● **DESCRIPTION OF THE TASK**
When you reach the line containing "How do I perform: Click", begin reproducing the lines exactly and continue through the end of the listing, leaving out the pictures.

↓↓↓

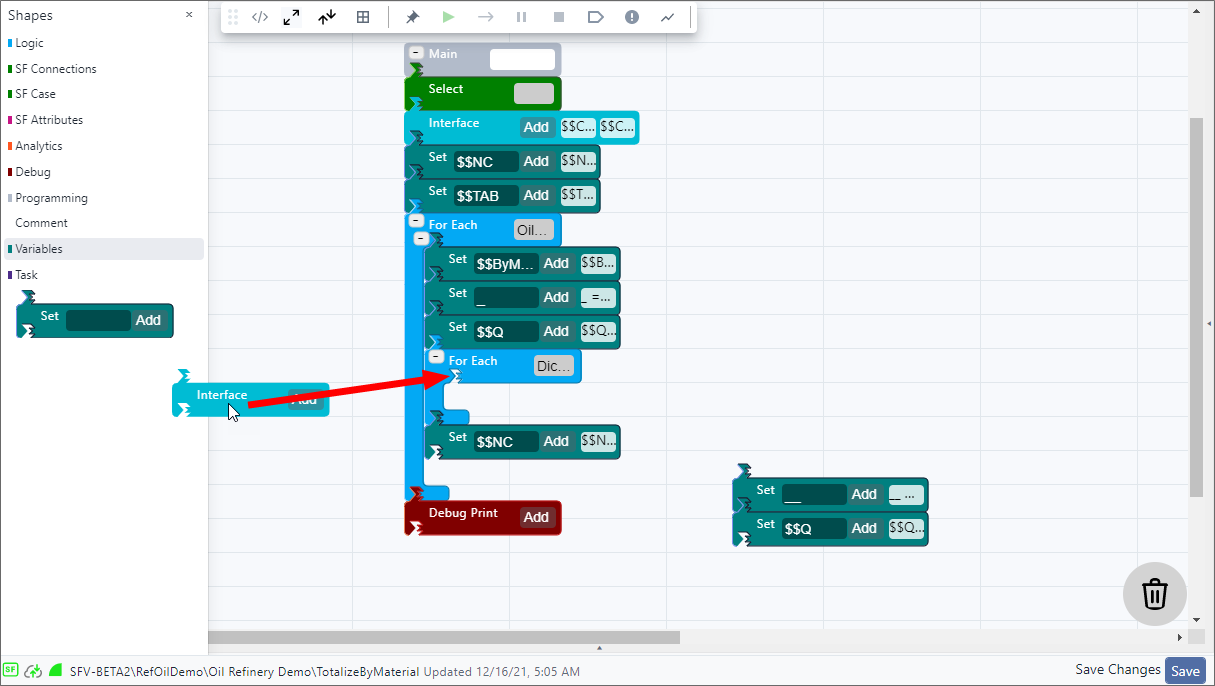The image size is (1215, 686).
Task: Select the SF Connections shape category
Action: pyautogui.click(x=56, y=69)
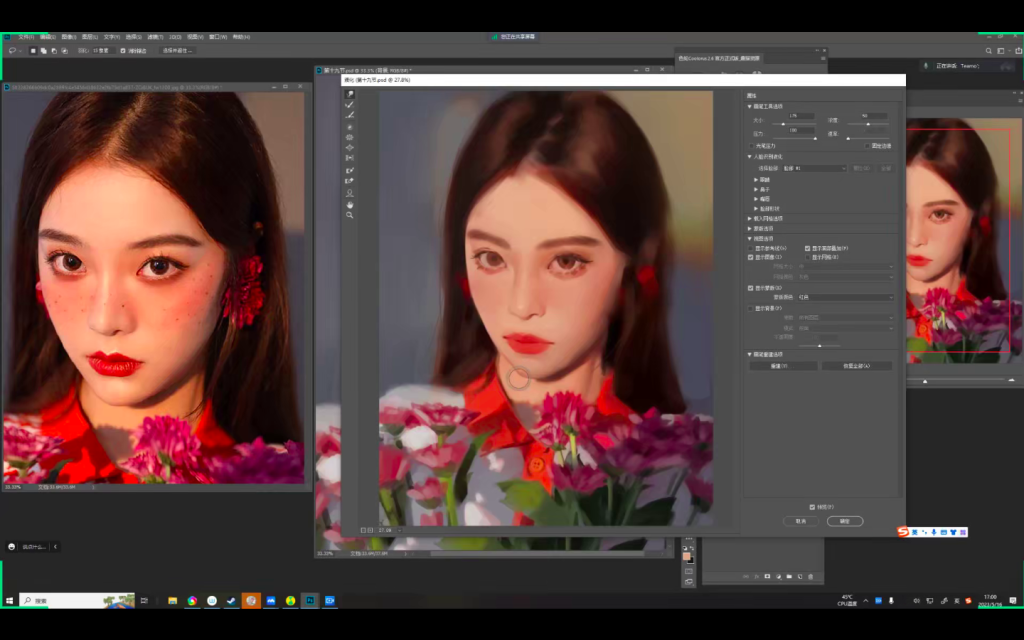Click the brush pressure value field
The image size is (1024, 640).
coord(800,130)
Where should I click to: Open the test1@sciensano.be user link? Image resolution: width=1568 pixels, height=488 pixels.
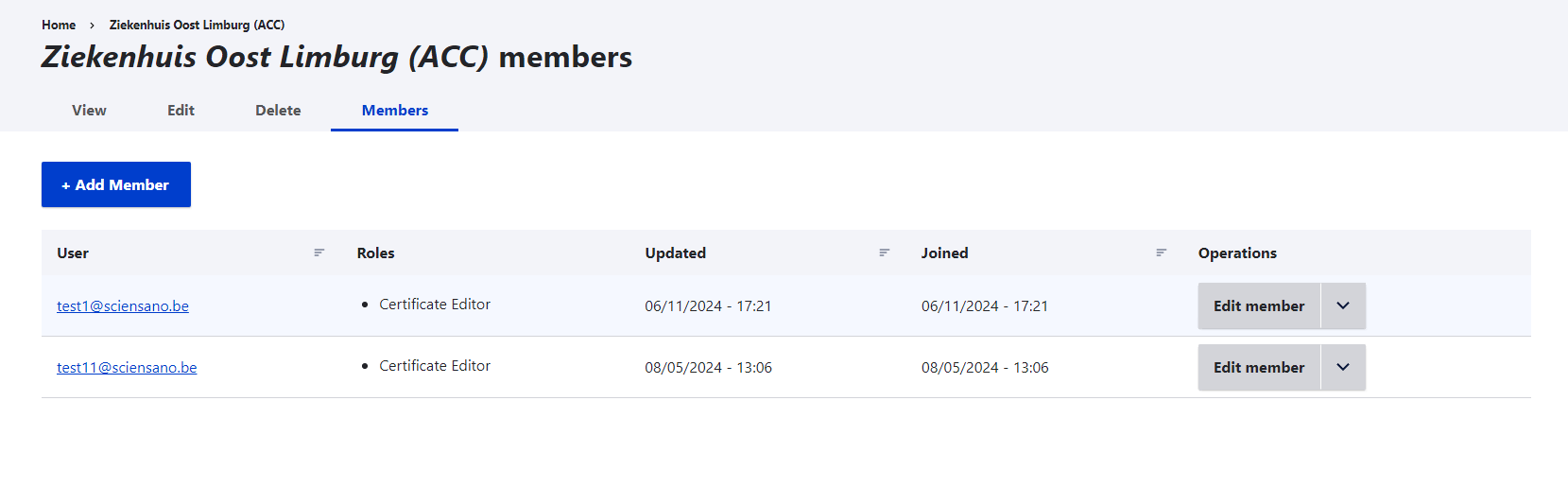tap(123, 305)
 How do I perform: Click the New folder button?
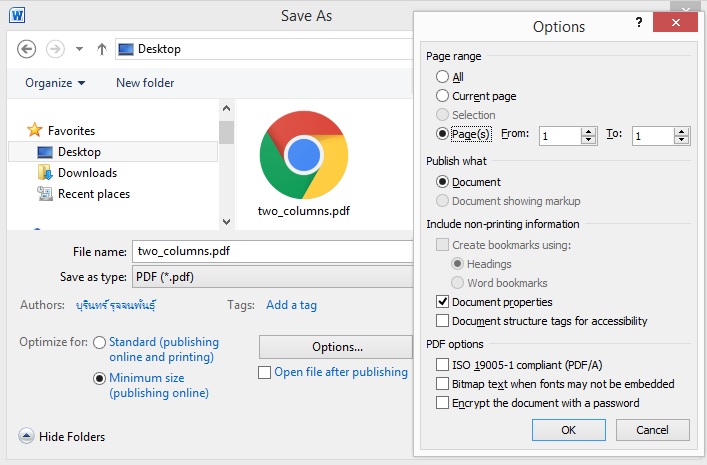coord(145,83)
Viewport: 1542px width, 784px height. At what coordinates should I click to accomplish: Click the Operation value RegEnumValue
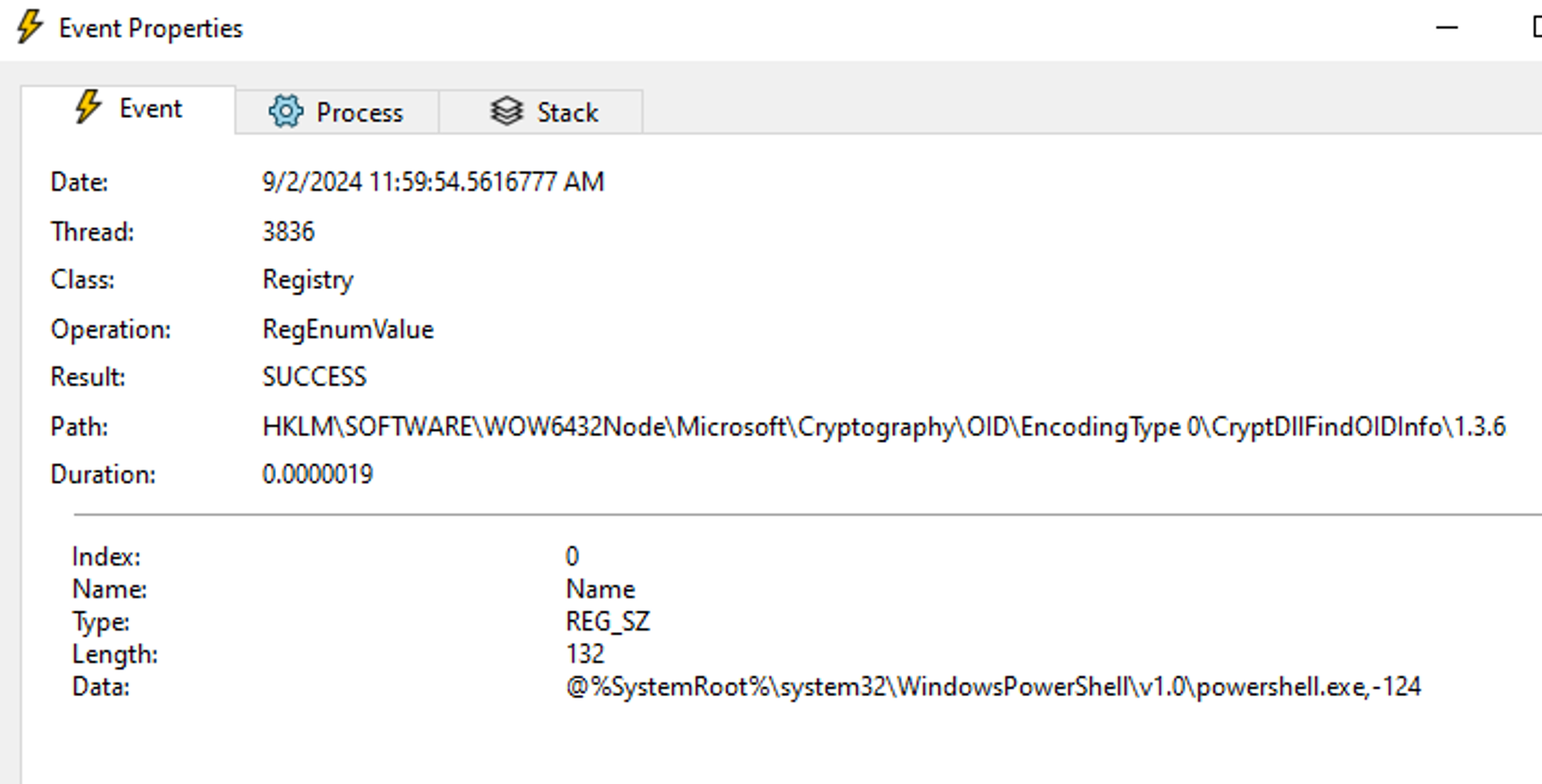pyautogui.click(x=348, y=330)
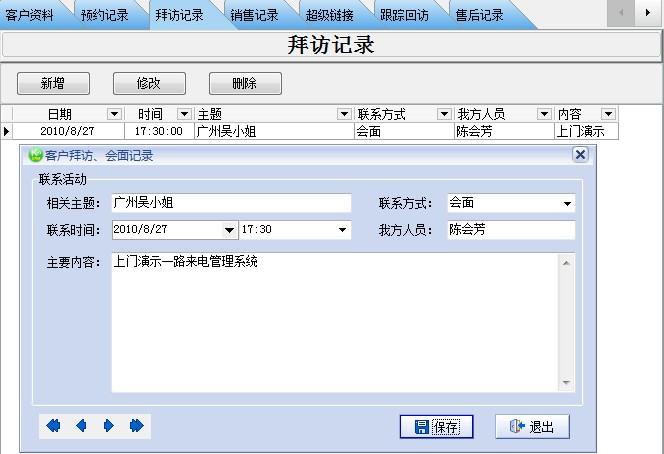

↑↑↑

● **SOLUTION**
 How do I perform: Click the New folder button?
coord(145,83)
Viewport: 1542px width, 784px height. At what coordinates should I click to accomplish: Click the Operation value RegEnumValue
pyautogui.click(x=348, y=330)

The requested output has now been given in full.